(Beginning of Selected text)
Solving time: 30:00 (3 wrong)
There are times when I feel I’m completely losing my grip. With A—A-Y-S- in place, I failed to see APOCALYPSE, despite wondering at one point whether the “white horseman” might be the rider of the white horse in the Book of Revelations. If I’d got that, then the missing O would quickly have given me ZOLA – which should have been an easy win given my interest in art history. But even if I’d got those two right, I’d still have got the puzzle wrong as I spelled CARL PETERSON’s first name with a K.
I’ve taken a different tack this week and omitted answers that I’ve considered too obvious to need explanation. If that leaves anyone mystified, do let me know.
(End of Selected text)
(Beginning of Records)
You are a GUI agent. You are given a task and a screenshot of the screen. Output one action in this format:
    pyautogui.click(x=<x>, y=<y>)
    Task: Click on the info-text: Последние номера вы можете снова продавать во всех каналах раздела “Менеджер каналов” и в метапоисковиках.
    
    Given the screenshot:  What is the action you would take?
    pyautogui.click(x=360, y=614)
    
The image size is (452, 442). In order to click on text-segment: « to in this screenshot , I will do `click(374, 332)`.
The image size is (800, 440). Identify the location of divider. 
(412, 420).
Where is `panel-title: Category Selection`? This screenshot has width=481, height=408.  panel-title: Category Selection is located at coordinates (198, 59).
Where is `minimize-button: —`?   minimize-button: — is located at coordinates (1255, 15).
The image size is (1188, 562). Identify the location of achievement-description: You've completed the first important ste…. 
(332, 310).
(End of Records)
(Beginning of Records)
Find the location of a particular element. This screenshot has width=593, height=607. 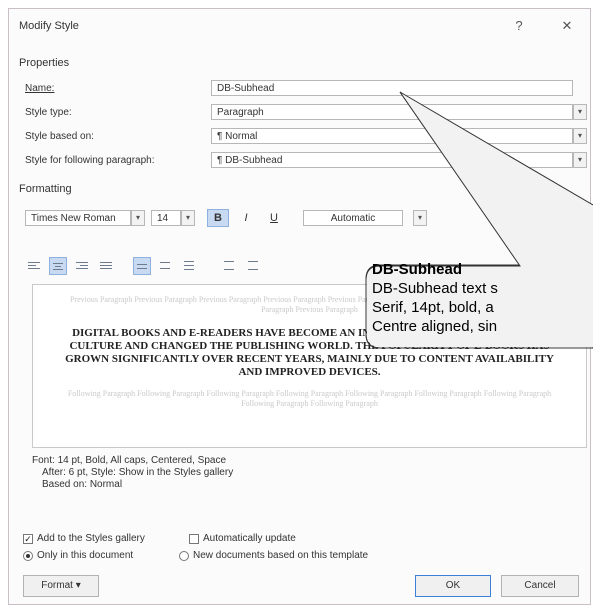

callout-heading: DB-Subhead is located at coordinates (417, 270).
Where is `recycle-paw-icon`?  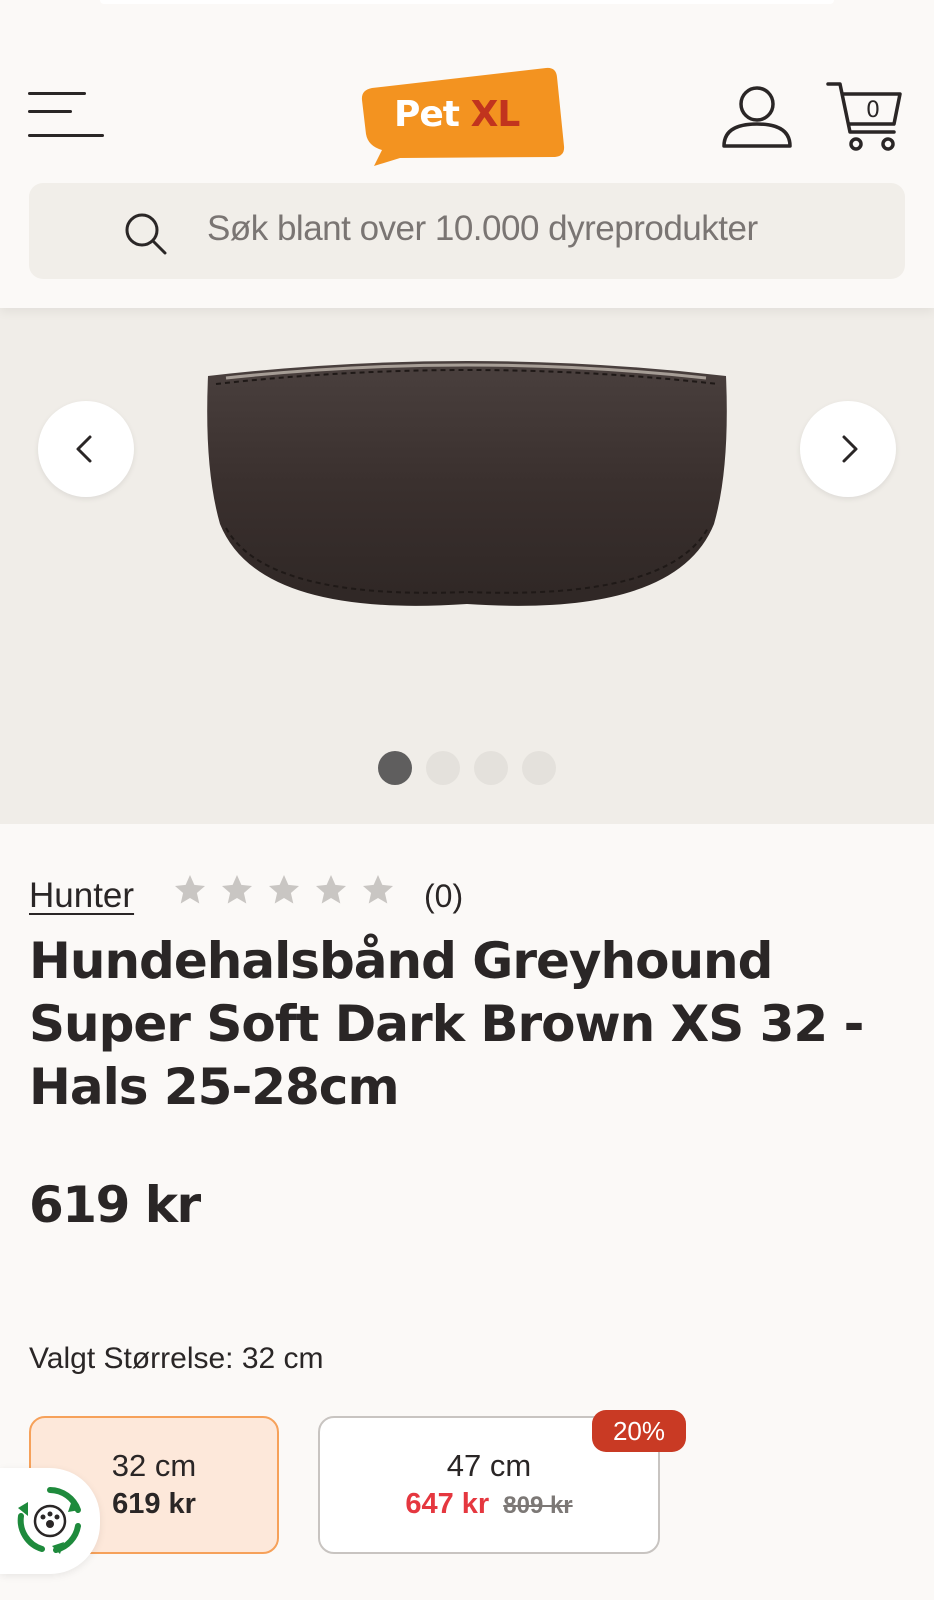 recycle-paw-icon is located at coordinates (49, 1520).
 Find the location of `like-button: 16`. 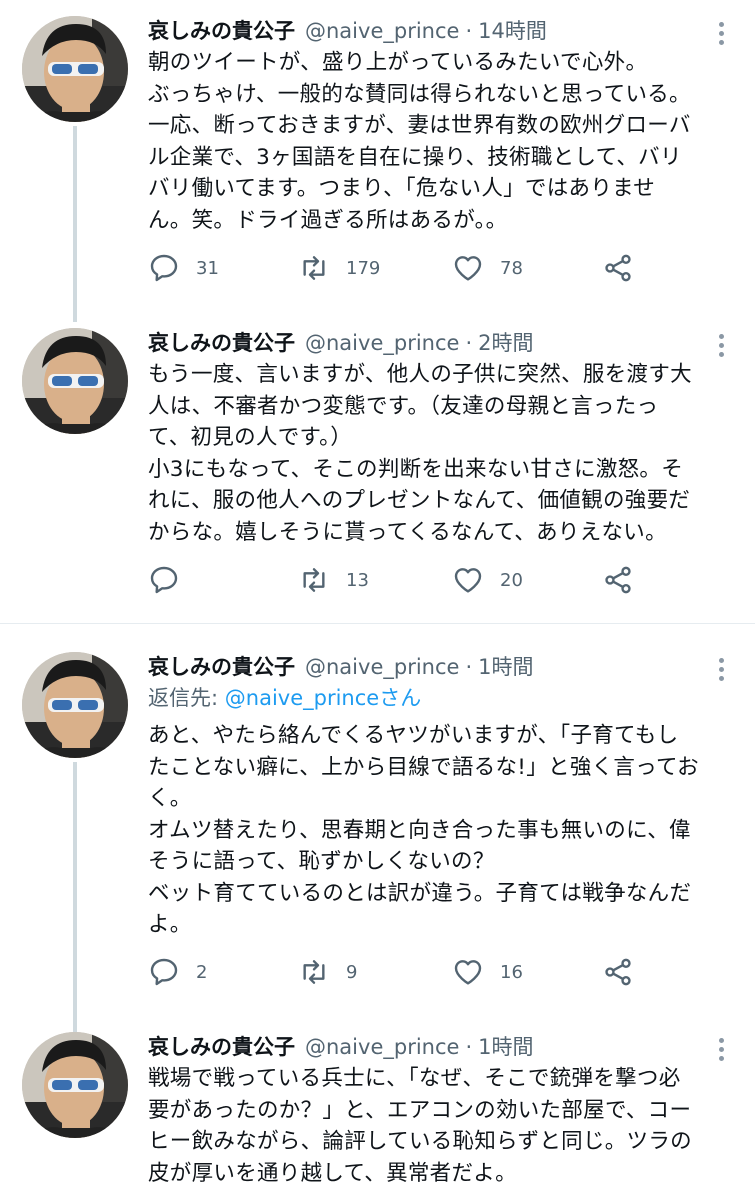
(End of Records)
* Work required
Using only the puzzle blog post, say whether each statement agrees with it, answering yes or no and quoting the words that decide it: 1. The solver finished the puzzle with no wrong answers. 2. The solver spelled Carl Peterson's first name with a K. 3. This week's post explains every answer. The records play no part in what comes next.

* Expected answer
1. No: "(3 wrong)"
2. Yes: "I spelled CARL PETERSON’s first name with a K"
3. No: "omitted answers that I’ve considered too obvious to need explanation"